- Church: Episcopal Church
- Diocese: Colorado
- Elected: May 19, 1947
- In office: 1949–1955
- Predecessor: Fred Ingley
- Successor: Joseph Minnis
- Previous post: Coadjutor Bishop of Colorado (1947-1949)

Orders
- Ordination: June 4, 1911 by Francis Key Brooke
- Consecration: September 29, 1947 by Henry Knox Sherrill

Personal details
- Born: April 27, 1886 Dighton, Massachusetts, United States
- Died: September 11, 1967 (aged 81) San Diego, California, United States
- Denomination: Anglican
- Parents: David Irving Bowen & Rebecca Talbot Briggs
- Spouse: Elizabeth Sherrill Cockle ​ ​(m. 1916)​
- Children: 3
- Alma mater: University of Oklahoma

= Harold L. Bowen =

American Episcopal bishop

Harold Linwood Bowen (April 27, 1886—September 11, 1967) was bishop of the Episcopal Diocese of Colorado, serving from 1949 to 1955.
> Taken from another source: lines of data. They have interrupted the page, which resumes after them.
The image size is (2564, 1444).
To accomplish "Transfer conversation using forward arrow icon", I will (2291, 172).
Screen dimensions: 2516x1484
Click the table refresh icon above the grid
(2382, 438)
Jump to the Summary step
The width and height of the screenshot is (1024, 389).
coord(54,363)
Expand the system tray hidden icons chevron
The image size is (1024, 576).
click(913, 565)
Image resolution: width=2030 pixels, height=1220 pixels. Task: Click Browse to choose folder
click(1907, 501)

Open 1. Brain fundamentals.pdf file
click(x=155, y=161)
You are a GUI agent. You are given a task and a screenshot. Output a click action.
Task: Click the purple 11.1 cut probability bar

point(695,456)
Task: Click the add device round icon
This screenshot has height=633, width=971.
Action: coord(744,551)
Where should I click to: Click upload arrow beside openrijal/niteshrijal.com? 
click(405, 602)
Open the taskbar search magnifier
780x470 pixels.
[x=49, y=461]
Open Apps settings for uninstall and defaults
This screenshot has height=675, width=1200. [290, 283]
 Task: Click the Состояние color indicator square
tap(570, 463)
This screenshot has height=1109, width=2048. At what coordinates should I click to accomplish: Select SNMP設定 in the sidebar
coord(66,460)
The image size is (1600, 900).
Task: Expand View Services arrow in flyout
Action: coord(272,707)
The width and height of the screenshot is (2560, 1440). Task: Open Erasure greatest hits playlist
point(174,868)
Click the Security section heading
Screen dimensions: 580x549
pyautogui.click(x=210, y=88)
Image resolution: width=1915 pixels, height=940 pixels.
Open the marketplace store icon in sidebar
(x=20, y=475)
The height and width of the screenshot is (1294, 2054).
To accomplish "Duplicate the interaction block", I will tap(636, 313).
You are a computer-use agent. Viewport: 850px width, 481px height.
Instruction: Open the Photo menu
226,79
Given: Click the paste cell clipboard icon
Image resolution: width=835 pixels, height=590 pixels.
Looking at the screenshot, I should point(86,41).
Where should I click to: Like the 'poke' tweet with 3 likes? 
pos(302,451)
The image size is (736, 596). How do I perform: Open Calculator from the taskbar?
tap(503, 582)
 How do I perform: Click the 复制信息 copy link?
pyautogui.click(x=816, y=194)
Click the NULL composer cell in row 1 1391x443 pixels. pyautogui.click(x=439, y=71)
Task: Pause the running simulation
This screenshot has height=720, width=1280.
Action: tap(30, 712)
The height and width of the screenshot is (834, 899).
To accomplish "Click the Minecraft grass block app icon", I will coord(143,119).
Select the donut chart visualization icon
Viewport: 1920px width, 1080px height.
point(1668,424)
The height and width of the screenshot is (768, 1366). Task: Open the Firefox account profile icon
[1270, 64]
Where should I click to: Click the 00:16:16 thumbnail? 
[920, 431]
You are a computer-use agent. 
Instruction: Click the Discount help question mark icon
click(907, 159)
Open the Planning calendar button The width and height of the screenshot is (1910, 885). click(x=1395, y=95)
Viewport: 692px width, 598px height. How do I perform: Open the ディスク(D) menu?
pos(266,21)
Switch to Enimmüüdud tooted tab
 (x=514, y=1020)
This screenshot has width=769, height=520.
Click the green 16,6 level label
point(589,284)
==Early life and education==
Bowen was born on April 27, 1886, in Dighton, Massachusetts, the son of David Irving Bowen and Rebecca Talbot Briggs. He was educated at the High School in Bedford, Massachusetts, before attending St Stephen's College, and then the University of Oklahoma, graduating with a Bachelor of Arts in 1909. He also studied at Seabury-Western Theological Seminary, earning a Bachelor of Divinity in 1918, and he was awarded an honorary Doctor of Divinity in 1934.

==Ordained ministry==
Bowen was made deacon in May 1910 and ordained priest on June 4, 1911, by Bishop Francis Key Brooke of Oklahoma. He married Elizabeth Sherrill Cockle (1893-1959) on September 5, 1916, and together they had three children. Between 1914 and 1921, he served as priest at St Paul's Cathedral in Oklahoma City, St Luke's Church in Chickasha, Oklahoma, St Mary's Church in Omaha, Nebraska, and St Paul's Church in Peoria, Illinois. In 1921, he became rector of St Peter's Church in Chicago, then in 1930, he became rector of St Mark's Church in Evanston, Illinois, where he remained till 1947.

==Bishop==
On May 19, 1947, Bowen was elected Coadjutor Bishop of Colorado on the fourth ballot, during a diocesan convention held in St John's Cathedral. He was then consecrated on September 29, 1947, with Presiding Bishop Henry Knox Sherrill as principal consecrator. He succeeded as diocesan bishop in 1949. During his episcopate, he worked to extend the missionary program of the diocese. He retired in 1955. Bowen died on September 11, 1967, in his home in San Diego, California, after a brief illness.